A generation of children is emerging in the county who are hurling-mad, and having a successful county senior team to look up to will only accelerate their development.

Outstanding Meath centre-back Damien Healy is one of the hurling heroes they’re now looking up to, and he’s loving the sight of the sport going from strength to strength in the county.

“Everyone in the county wants to play hurling and you see kids walking around the whole time now with hurls in their hands," Healy told GAA.ie.

“We did a meet and greet last week and there were 300 kids at it. We never really had that before or seen that before in the county.

“There are so many clubs now in Meath that are really thriving. The Division A does be so competitive now at underage in Meath, and the Division B.

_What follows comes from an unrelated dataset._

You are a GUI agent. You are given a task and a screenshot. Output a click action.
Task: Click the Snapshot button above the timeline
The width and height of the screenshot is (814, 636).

“Where maybe if you go back five years ago there were one or two teams dominating the whole time. Now hurling is massive.

“You wouldn't be able to drive through a village or a town in Meath without seeing a young lad with a hurl pucking around which is great to see, it's fantastic.

“Meath hurling is definitely on the rise and it's exciting times.”

Meath upset the odds when they defeated Antrim in that 2016 Christy Ring Cup Final, but they’ve proven since that it was no fluke because they’ve continued to improve as a team.

Antrim v Meath - Christy Ring Cup Final

Antrim v Meath - Christy Ring Cup Final

Promotion was finally gained from Division 2B last year and they held their own comfortable in Division 2A this year, and Healy is confident they will only continue to get stronger and stronger.

“I definitely think we've made progress since the Christy Ring,” he said. “We won the League last year as well which had been haunting us for years, we just couldn't get out of Division 2B.

“It was a big step for us and I would put that up there with the Christy Ring in terms of progressing as a team. We went up to the Leinster round-robin last year and we won our first game.

“In our last game (against Westmeath) we were only two points away from going into the Leinster quarter-finals and the All-Ireland Qualifiers.

“Westmeath went on and pushed Offaly hard in the Leinster quarter-final and then lost by only nine or ten points to Tipp so we weren't far off.

“I think we are at a cross-roads at the moment. We are pushing forward, we have progressed, and I think we'll continue to progress because we've a stronger panel now than we've ever had."

Healy believes new manager Nick Fitzgerald has risen standards since taking charge of the team for this season.

Former international long-jumper, Ciaran McDonagh, is now the team’s S&C coach and Healy reckons he’s gotten the Meath players stronger and fitter than they’ve ever been before.

Meath v Dublin - Bord na Mona Walsh Cup Group 3 Second Round

Meath v Dublin - Bord na Mona Walsh Cup Group 3 Second Round

Fitzgerald also brought in Kilkenny hurling legends Martin Comerford and Mick Kavanagh as selectors, and their winning mentality is rubbing off on the players.

“They just don't take losing. Losing is not in their brain, it's not in the way they go about things. It's just win, win. That's just the way they've been bred, I suppose.

“It's great to have them in the dressing-room and it's great to arrive at training and they're out there on the pitch, two legends of hurling, really.

“They've really brought their experience to the thing but they're learning too as managers and selectors because it's their first big job.

“But from what I've seen so far, it's been very positive from them.”

Meath’s McDonagh Cup campaign will tell us exactly how far they’ve come in the last couple of years and what sort of journey they still have to travel.

The bookies have given them considerably longer odds than any of the other five teams in the competition, but this Meath team have proven in the past that they love nothing more than proving their doubters wrong.

“We'll be underdogs against Antrim on Saturday and in all the other games too,” said Healy.

“I think it's a status that suits us a small bit. I think we thrive on that. We were underdogs in a lot of the Christy Ring games when we won it that year and it drove us on an awful lot.

“Even in a lot of the League games, and I know we came up a Division, but we would have beat London and Kildare before yet we were still underdogs.

“It's something that doesn't bother us at all. If anything, we thrive on it and it helps us.”